Technology

Posted on June 18, 2019 by staff

Ocado to pick up robotic hands production

Technology

Ocado is set to go into production on robotic hands technology in their warehouses.

Graham Deacon, robotics research fellow at Ocado, told Computing about the company’s robotics research work.

“We already have one device that’s going into production. This uses a simple suction cup on the end of it, but the clever bit is really the vision system.

“The way these systems typically work is that you need to have a model of the object the robotic arm is picking up in order to calculate the ‘grasp point’.

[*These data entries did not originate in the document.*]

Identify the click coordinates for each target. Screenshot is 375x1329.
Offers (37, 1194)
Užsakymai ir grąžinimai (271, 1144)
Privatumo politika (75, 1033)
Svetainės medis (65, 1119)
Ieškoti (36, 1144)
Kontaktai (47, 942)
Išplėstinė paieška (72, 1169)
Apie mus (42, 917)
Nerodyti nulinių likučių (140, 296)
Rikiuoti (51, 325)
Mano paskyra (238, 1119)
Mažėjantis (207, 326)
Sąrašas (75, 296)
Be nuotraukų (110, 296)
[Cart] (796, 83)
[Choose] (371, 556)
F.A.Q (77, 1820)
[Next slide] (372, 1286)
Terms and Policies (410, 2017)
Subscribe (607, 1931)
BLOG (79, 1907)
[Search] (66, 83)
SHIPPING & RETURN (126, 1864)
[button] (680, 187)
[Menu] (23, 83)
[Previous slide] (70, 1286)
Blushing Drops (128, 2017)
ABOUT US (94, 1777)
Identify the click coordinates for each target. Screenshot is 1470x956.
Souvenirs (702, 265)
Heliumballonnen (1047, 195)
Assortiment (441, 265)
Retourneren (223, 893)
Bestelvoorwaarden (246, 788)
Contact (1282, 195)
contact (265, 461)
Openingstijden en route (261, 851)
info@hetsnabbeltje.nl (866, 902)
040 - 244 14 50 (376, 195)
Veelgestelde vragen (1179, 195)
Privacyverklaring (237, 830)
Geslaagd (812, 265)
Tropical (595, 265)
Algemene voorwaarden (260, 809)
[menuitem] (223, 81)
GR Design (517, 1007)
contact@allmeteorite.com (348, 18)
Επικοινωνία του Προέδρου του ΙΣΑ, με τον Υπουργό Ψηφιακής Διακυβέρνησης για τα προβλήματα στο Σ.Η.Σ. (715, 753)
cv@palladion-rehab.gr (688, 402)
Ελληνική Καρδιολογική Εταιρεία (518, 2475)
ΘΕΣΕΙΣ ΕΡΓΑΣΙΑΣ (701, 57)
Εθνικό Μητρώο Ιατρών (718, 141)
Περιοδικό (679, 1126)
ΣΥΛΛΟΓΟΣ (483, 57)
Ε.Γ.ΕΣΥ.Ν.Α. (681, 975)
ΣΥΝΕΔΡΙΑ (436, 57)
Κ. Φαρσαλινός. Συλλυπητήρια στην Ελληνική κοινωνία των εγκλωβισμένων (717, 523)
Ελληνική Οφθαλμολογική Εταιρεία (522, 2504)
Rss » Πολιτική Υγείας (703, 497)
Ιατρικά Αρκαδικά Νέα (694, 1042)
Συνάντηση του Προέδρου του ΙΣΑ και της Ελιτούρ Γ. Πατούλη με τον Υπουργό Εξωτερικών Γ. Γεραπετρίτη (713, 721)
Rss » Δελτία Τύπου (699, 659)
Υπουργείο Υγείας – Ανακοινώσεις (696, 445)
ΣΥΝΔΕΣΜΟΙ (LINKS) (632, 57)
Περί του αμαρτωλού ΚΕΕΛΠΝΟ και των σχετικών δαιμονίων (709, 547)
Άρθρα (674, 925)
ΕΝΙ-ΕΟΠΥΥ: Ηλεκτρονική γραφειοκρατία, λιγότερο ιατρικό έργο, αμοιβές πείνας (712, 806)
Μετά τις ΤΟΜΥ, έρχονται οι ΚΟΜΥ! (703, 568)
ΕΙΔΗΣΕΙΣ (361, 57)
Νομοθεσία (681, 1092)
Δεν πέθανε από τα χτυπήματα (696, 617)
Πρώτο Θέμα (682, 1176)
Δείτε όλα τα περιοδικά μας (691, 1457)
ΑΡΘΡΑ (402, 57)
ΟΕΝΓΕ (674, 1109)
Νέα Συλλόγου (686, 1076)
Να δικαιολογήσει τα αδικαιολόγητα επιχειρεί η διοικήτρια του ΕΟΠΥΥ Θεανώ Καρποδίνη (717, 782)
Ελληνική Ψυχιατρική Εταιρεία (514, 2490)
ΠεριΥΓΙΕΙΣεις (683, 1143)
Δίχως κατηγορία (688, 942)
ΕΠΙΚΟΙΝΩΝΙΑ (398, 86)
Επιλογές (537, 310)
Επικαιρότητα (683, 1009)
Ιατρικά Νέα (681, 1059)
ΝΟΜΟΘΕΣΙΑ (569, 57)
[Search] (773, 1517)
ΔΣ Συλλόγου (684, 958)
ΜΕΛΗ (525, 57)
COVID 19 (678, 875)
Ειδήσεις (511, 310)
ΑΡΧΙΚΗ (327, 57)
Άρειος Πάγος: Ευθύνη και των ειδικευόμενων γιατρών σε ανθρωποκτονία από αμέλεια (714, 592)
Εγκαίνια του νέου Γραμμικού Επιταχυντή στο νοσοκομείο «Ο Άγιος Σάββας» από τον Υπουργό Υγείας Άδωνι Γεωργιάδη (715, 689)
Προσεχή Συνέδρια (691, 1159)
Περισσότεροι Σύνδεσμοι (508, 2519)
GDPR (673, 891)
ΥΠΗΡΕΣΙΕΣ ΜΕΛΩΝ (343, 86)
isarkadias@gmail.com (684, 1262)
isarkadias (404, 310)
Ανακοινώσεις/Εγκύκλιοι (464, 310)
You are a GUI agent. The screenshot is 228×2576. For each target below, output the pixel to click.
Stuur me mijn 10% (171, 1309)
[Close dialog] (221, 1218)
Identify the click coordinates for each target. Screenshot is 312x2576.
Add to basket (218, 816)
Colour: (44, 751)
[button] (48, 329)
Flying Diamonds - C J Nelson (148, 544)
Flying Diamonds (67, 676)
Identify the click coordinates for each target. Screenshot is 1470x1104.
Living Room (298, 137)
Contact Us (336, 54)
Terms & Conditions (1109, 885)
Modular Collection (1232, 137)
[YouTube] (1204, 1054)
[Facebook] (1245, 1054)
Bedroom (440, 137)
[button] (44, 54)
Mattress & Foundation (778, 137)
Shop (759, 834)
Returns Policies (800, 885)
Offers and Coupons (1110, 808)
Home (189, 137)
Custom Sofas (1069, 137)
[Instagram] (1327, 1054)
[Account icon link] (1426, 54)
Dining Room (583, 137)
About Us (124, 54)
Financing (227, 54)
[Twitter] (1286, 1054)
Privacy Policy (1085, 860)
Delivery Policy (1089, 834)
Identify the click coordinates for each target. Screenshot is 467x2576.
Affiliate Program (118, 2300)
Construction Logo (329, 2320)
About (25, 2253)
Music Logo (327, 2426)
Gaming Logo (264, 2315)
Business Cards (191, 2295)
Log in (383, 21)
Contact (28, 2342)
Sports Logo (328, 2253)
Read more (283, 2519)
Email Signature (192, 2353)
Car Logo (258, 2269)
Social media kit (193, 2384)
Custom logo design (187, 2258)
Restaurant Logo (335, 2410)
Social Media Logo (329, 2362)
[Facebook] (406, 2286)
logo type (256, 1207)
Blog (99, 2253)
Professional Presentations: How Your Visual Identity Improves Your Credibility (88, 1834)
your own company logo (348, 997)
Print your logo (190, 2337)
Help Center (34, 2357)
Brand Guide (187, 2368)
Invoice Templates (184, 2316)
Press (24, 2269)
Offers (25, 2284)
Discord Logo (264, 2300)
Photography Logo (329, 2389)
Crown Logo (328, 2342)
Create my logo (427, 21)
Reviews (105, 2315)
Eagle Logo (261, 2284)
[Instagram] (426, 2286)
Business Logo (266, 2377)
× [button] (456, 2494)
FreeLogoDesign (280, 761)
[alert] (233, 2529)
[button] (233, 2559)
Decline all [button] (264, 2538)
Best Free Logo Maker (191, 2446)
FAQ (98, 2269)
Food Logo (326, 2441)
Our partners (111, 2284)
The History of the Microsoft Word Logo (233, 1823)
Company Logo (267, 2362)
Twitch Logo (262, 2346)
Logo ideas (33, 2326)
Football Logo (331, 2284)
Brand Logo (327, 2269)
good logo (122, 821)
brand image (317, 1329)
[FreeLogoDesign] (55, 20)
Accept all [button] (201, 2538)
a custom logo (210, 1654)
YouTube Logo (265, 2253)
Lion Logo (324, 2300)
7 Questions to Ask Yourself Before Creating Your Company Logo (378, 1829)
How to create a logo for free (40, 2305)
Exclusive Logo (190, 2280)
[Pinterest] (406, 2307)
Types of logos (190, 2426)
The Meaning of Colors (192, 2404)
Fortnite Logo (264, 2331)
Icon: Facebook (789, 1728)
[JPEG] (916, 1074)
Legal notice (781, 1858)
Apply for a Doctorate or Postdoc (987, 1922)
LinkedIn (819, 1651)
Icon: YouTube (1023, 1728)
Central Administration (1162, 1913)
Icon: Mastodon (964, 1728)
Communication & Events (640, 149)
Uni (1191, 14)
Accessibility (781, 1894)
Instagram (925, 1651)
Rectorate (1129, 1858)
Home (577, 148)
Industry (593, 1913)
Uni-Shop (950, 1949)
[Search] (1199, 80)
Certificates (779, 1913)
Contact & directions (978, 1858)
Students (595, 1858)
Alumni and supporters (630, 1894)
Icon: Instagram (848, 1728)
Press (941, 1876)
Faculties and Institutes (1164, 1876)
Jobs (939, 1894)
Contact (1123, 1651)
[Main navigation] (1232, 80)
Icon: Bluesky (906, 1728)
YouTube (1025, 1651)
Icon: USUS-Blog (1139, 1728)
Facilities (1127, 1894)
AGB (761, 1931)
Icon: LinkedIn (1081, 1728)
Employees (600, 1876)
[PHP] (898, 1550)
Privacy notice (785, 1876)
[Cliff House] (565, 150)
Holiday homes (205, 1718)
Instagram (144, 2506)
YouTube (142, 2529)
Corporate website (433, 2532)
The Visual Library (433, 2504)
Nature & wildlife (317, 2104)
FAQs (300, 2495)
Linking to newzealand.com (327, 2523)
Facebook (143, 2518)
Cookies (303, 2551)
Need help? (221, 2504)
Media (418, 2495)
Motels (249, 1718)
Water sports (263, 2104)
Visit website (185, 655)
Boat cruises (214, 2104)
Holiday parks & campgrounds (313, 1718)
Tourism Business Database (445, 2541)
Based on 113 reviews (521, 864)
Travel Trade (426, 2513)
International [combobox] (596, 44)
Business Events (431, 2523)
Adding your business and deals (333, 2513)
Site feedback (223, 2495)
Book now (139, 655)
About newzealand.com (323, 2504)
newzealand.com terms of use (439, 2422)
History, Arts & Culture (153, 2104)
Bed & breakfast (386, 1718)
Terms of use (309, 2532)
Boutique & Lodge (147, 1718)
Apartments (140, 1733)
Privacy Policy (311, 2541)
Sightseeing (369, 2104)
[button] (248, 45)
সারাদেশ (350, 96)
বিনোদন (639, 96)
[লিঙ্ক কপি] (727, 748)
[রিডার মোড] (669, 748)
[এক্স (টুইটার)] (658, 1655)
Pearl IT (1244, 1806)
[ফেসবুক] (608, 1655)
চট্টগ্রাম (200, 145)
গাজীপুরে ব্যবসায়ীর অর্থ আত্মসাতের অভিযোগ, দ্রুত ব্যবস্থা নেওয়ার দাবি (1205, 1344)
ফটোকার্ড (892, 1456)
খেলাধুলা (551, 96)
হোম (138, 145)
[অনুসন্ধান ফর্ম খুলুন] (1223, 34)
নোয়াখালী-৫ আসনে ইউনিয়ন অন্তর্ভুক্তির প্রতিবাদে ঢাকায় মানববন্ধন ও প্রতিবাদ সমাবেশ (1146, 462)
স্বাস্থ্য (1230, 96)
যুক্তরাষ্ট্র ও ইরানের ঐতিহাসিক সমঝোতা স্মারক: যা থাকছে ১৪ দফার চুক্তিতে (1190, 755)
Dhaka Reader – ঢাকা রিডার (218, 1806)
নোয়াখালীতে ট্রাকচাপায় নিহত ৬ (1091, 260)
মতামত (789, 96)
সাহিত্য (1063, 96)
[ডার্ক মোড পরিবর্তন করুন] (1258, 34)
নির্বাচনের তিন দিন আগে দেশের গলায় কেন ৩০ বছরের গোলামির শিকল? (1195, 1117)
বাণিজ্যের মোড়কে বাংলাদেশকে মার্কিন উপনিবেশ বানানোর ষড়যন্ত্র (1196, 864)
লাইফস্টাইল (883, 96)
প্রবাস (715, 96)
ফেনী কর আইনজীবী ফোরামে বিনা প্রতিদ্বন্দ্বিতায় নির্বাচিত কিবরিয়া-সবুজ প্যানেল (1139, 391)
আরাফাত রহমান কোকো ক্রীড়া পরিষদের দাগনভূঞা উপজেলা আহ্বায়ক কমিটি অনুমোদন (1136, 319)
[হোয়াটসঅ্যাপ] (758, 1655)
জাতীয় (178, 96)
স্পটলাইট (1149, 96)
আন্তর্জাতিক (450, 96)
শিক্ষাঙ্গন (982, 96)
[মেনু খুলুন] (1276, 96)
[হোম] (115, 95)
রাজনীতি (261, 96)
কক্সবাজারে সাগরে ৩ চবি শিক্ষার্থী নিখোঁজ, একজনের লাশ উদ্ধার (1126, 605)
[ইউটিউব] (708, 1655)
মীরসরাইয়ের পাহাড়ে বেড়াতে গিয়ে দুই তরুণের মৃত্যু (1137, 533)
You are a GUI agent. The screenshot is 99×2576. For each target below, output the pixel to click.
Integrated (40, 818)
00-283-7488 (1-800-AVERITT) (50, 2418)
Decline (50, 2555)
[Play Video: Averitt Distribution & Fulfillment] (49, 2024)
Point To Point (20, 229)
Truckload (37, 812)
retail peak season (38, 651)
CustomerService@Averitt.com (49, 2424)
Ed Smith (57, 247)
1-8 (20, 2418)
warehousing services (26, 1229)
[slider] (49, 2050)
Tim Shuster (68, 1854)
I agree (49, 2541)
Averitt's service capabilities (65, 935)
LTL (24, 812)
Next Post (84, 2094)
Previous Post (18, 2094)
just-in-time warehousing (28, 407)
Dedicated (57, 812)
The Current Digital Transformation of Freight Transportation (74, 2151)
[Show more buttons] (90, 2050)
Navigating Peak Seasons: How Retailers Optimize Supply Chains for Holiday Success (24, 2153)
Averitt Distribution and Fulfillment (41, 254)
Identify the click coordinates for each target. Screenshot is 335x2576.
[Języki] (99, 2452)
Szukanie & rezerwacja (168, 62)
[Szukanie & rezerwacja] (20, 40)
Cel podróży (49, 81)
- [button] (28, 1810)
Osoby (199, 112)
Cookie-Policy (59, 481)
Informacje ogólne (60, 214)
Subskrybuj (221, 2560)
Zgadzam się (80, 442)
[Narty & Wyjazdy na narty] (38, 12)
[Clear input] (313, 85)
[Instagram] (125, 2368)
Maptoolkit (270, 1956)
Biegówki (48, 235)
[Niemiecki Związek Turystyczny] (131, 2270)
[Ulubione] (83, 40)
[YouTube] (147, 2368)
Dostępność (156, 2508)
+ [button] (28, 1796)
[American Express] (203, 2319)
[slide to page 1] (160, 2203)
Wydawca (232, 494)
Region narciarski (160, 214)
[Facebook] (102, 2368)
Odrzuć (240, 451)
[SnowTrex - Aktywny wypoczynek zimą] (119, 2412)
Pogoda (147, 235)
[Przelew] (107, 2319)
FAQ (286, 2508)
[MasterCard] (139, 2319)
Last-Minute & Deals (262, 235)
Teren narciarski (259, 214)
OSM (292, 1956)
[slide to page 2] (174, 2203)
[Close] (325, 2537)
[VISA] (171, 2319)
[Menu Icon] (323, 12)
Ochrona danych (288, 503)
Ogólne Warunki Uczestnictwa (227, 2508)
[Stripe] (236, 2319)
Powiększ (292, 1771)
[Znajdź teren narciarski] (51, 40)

“Our system just needs to be able to detect in ‘the scene’ patches that are large enough and horizontal enough for the suction cup to work.

“It characterises what needs to be seen in the scene for the suction cup to work, which means that we can be agnostic about what it is that we are trying to pick up.

“We’re still arranging how many things it can handle. We expect it to be able to handle a few thousand objects – and this will be going into production imminently.

“Is it better than the way [a person would] pack? At the moment, the way that we operate, we give it an empty tote to start with.

“As the tote becomes more and more full, it becomes more challenging for the robot,” said Deacon.

The robotic hand is the culmination, so far, of several years of work on robots by Ocado in a bid to create a device capable of picking and packing a diverse range of goods in the warehouse.

The company first showed off the robotic hand that it is planning to put into production in 2017.

It was part-developed under the European Union SOMA – soft manipulation – project, with the Technische Universität Berlin (TUB), German Aerospace Center, the Istituto Italiano di Tecnologia and Università di Pisa in Italy, Institute of Science and Technology Austria and Disney Research Zurich.